Comparison of rapid immunodiagnosis assay kit with molecular and immunopathological approaches for diagnosis of rabies in cattle

Ajaz Ahmad 1,, C K Singh 1
PMCID: PMC4819342  PMID: 27051193

Abstract

Aim:

Presently, diagnosis of rabies is primarily based on, conventional fluorescent antibody technique (FAT), immunopathological and molecular techniques. Recently, rapid immunodiagnostic assay (RIDA) - A monoclonal antibody-based technique has been introduced for rapid diagnosis of rabies. The present investigation is envisaged to study the efficacy of RIDA kit for the diagnosis of rabies in cattle.

Materials and Methods:

About 11 brain samples from cattle, clinically suspected for rabies, were screened by the FAT, Heminested reverse transcriptase polymerase chain reaction (HnRT-PCR), Immunohistochemistry (IHC), and RIDA.

Results:

The sensitivity for detection of rabies from brain tissue by RIDA was 85.7% as compared to 100% by IHC as well as HnRT-PCR. The accuracy of detection of rabies by RIDA was 91.6% as compared to 100% that of IHC and HnRT-PCR, whereas specificity of RIDA was 100% like that of the IHC and HnRT-PCR.

Conclusion:

Despite a comparatively low-sensitivity and accuracy of RIDA, latter can still be useful in screening a large number of field samples promptly. However, it is recommended that negative results with RIDA in cattle need to be authenticated by suitable alternative diagnostic approaches.

Keywords: cattle, diagnosis, fluorescent antibody technique, heminested reverse transcriptase, immunohistochemistry, rabies

Introduction

Rabies is the most important zoonotic disease of animals that has a significant impact on human beings. Authentic diagnostic approaches, therefore, have to be employed to distinguish this disease from other encephalitic conditions.
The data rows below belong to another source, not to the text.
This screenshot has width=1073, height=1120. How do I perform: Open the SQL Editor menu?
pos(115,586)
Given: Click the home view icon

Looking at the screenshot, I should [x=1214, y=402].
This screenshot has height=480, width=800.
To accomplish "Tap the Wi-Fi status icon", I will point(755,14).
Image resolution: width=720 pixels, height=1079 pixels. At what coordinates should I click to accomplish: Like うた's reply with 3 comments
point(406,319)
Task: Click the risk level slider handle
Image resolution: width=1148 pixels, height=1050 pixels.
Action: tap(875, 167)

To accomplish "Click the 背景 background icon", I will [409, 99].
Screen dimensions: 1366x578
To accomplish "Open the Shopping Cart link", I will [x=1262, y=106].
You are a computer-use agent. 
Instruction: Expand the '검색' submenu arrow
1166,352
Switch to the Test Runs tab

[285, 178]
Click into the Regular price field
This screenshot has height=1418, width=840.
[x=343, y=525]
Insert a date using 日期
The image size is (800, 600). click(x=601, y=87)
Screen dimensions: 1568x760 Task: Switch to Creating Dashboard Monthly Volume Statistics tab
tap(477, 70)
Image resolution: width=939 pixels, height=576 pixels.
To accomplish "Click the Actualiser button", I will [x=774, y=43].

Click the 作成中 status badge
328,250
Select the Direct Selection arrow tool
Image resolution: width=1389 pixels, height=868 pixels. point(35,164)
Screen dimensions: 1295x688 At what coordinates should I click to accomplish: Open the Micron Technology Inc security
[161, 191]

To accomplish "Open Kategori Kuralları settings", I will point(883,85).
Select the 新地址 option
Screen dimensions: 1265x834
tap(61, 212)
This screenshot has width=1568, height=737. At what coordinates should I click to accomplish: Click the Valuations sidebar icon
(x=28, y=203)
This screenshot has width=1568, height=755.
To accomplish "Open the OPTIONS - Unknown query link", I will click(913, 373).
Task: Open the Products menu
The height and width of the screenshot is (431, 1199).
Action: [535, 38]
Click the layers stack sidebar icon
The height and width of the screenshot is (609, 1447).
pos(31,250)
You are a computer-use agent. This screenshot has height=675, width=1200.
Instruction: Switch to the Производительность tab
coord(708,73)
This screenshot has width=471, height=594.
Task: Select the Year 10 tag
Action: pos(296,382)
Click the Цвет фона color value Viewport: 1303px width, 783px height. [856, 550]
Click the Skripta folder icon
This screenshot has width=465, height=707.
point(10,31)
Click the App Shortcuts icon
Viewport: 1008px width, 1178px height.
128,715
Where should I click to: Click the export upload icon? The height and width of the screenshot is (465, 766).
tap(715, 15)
A rapid immunodiagnostic assay (RIDA) using a specific monoclonal antibody against rabies virus (RABV) is commercially available (Bio note, Korea). RIDA kit is rapid and simple and does not require any special equipment or technical expertise [1]. The efficacy of the diagnostic kits might vary with different species.

Immunohistochemistry (IHC) is a sensitive diagnostic technique which can demonstrate rabies antigen in fixed paraffin embedded tissue sections. In cattle, the distribution of viral antigen was revealed either in granular form or as inclusion bodies in the cerebellum, brain stem, hippocampus, and cerebrum [2-4].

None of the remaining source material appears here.